With just 12 weeks left in the fiscal year, Gov. M. Jodi Rell and the Democrat-controlled legislature moved closer Thursday to agreement on eliminating the current $371 million deficit–without tax hikes–based on a compromise plan offered Monday by Rell, sources close to the administration and the Democratic caucuses said.
But those sources also said Democrats are still urging the Republican governor to reverse her opposition to tax increases when it comes to resolving the $725.7 million shortfall projected for the preliminary $18.93 billion budget for next fiscal year.
Neither administration officials nor leaders of the House and Senate Democratic majorities would discuss the negotiations. Sources said all sides agreed to a “media blackout.”
But according to documents obtained by The Connecticut Mirror, Rell provided legislative leaders with a plan during a closed-door meeting this week that includes elements of the deficit-mitigation bill adopted March 27 in the Senate, with two major changes.
First, the governor’s counter-offer eliminated two tax hikes: a broad-based increase in rates on the tax on multi-million-dollar estates expected to raise about $70 million per year; and a 5.5 percent levy on hospital gross revenues.
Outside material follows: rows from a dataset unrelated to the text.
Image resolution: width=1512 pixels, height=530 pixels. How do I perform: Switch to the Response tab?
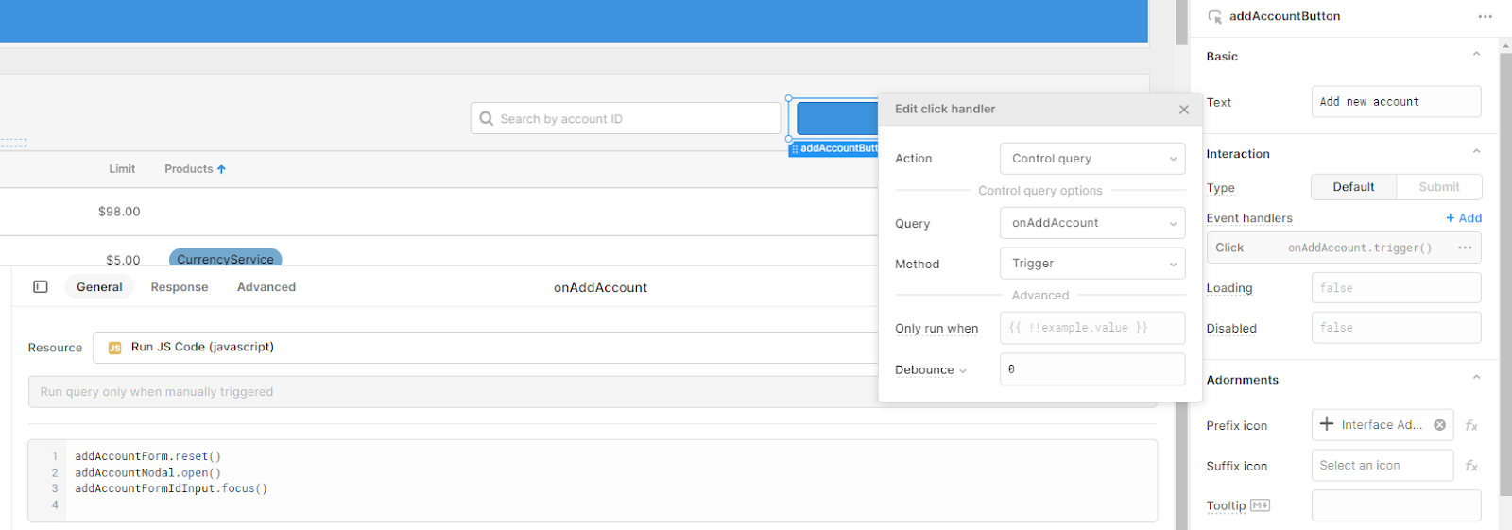180,287
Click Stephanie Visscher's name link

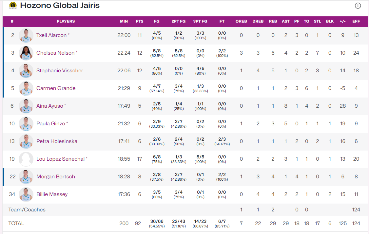point(60,70)
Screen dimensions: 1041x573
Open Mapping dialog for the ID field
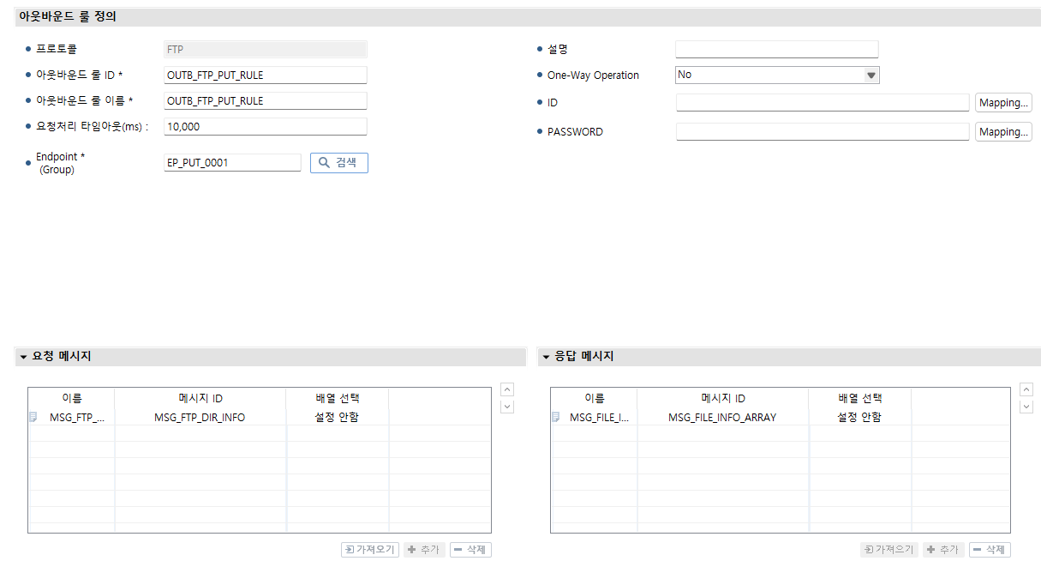pos(1002,102)
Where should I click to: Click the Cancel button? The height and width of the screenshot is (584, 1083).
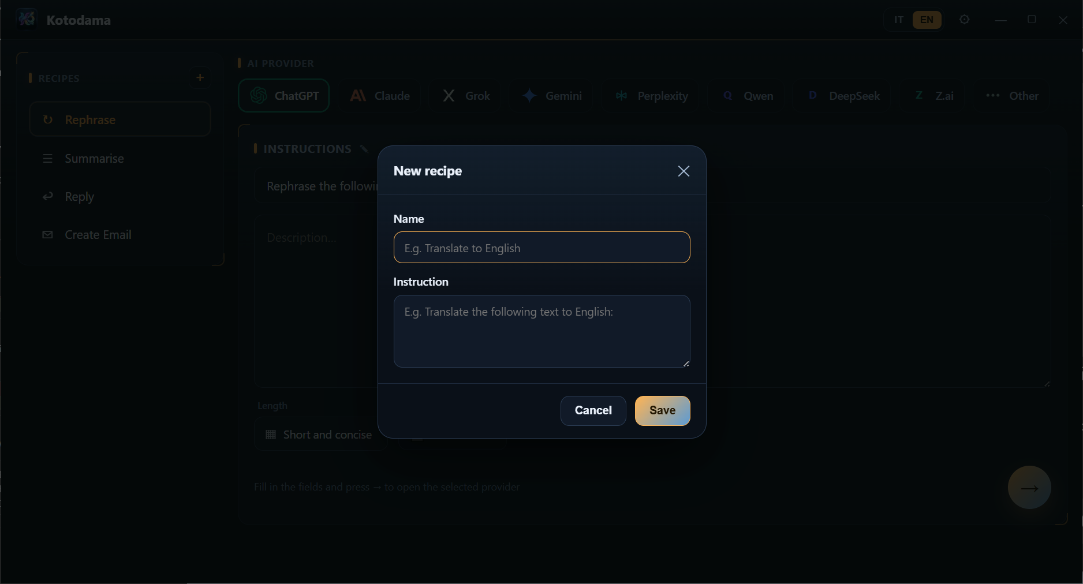pyautogui.click(x=593, y=411)
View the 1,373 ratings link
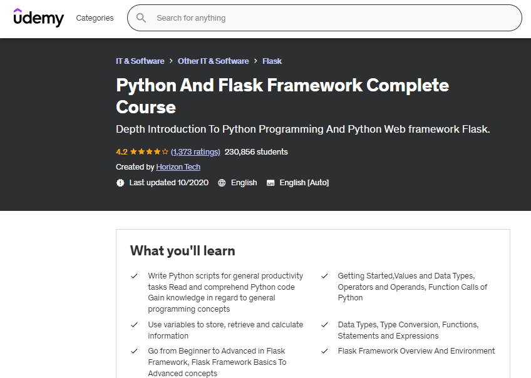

That tax would raise $207 million, which state government would immediately redistribute to hospitals, giving more to facilities that treat more uninsured and Medicaid-funded patients. This expenditure would, in turn, qualify Connecticut for $103.5 million in additional federal health care aid.
Secondly, in place of those potential tax and grant revenues, Rell proposed about $65 million in additional spending cuts, mainly in education and social services programs, and the reassignment of another $40 million originally designated for state election campaign financing, medical research and other special trust funds to support General Fund spending.
The governor’s proposal also does not go as far in balancing the budget as the Senate Democrats’ plan does.
The Senate bill, which the House never voted on after Rell threatened to veto it, would have eliminated this year’s entire $371 million deficit and sliced about $80 million off the 2010-11 shortfall. The governor’s latest proposal would leave about $10 million to $20 million in red ink this year, based on the deficit certified by Comptroller Nancy Wyman, and wouldn’t reduce the shortfall in 2010-11.
Rell has remained steadfast in her opposition to raising the estate tax, which currently applies to inheritances worth more than $3.5 million. Before January, Connecticut had taxed all estates worth more than $2 million. That threshold was raised as part of a compromise between Democrats and Rell after the governor agreed to back a new top state income tax rate of 6.5 percent on individuals earning more than $500,000 and couples earning more than $1 million.
The governor had proposed her own hospital gross revenues tax back in a March 1 deficit-mitigation plan. But that involved a 3.25 percent tax rate designed ultimately to leverage just under $65 million per year in federal aid.
Since then, industry officials and several legislators from both parties have complained that either hospital tax proposal would harm too many acute care centers still reeling from the recession.
State Sens. John A. Kissel, R-Enfield, and Tony Guglielmo, R-Stafford, called Thursday for any tax to be revised to exempt hospitals in financial distress. They noted that Johnson Memorial Hospital in Stafford would pay $2.26 million in new taxes under the 5.5 percent rate proposal, despite having filed for bankruptcy.
“The fact that this bill will impose a new tax on a hospital that is in the middle of bankruptcy proceedings shows the full extent of the legislature’s inability to make wise choices for the future of our state,” Kissel said, adding the hospital employs 1,200 people. “This plan is not a step in the wrong direction; it’s a giant leap.”
The new spending cuts offered by Rell touch upon some sensitive areas traditionally protected by Democrats, particularly in the House. These include new cost-sharing requirements and restrictions on vision services for Medicaid patients, a cut to school-based health clinics, and a delay in planned funding for early childhood learning programs.
But the administration’s latest plan also embraces some spending reductions first suggested by the Democrat-controlled Appropriations Committee earlier this month. These include a wide array of education-related cuts targeting transportation, charter schools and bilingual education programs, further cuts to social services, and elimination of several vacant positions in both the Judicial and Executive branches.
Rep. John Geragosian, D-New Britain, co-chairman of the Appropriations Committee, declined to discuss negotiations Thursday but did confirm that the governor found some common ground with his panel in her latest plan. “There are certainly some things we can work with here,” he said.
The governor’s latest plan does not include the $45 million reduction in municipal aid she proposed on March 1.
Rell also did not include the Senate Democrats’ proposal to save $3.1 million by eliminating 21 deputy commissioner posts from her administration effective July 1.